====== Provided records ======
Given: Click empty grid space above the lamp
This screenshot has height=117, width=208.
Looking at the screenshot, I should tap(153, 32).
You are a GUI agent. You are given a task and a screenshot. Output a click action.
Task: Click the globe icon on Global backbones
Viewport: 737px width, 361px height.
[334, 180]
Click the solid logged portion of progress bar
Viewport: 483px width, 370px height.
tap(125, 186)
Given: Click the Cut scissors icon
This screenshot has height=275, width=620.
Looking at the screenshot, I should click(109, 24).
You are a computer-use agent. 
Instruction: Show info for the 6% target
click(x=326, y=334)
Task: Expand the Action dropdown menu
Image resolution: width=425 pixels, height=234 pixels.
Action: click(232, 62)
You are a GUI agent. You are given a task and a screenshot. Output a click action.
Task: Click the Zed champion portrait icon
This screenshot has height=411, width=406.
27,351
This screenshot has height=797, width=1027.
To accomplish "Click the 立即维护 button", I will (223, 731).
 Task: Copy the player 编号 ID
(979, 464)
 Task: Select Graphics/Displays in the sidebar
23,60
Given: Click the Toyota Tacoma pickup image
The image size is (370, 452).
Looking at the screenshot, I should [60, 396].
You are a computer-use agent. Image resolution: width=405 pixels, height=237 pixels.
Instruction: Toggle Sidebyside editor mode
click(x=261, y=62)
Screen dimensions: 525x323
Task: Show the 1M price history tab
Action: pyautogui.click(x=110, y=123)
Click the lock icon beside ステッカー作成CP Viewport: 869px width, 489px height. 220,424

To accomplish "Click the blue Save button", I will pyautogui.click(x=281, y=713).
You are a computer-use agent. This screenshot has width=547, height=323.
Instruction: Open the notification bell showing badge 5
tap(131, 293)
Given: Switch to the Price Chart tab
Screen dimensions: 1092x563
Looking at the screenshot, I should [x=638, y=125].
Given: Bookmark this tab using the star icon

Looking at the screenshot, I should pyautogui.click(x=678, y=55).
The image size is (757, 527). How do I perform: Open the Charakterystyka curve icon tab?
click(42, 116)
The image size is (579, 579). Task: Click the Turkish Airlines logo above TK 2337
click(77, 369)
======
> [Task brief]: Reproduce the line that contains "The image size is (370, 452)." and each line after it through the last line of the entries above, exactly; leave out all earlier lines.

> [Result below]:
The image size is (370, 452).
Looking at the screenshot, I should [60, 396].
You are a computer-use agent. Image resolution: width=405 pixels, height=237 pixels.
Instruction: Toggle Sidebyside editor mode
click(x=261, y=62)
Screen dimensions: 525x323
Task: Show the 1M price history tab
Action: pyautogui.click(x=110, y=123)
Click the lock icon beside ステッカー作成CP Viewport: 869px width, 489px height. 220,424

To accomplish "Click the blue Save button", I will pyautogui.click(x=281, y=713).
You are a computer-use agent. This screenshot has width=547, height=323.
Instruction: Open the notification bell showing badge 5
tap(131, 293)
Given: Switch to the Price Chart tab
Screen dimensions: 1092x563
Looking at the screenshot, I should [x=638, y=125].
Given: Bookmark this tab using the star icon

Looking at the screenshot, I should pyautogui.click(x=678, y=55).
The image size is (757, 527). How do I perform: Open the Charakterystyka curve icon tab?
click(42, 116)
The image size is (579, 579). Task: Click the Turkish Airlines logo above TK 2337
click(77, 369)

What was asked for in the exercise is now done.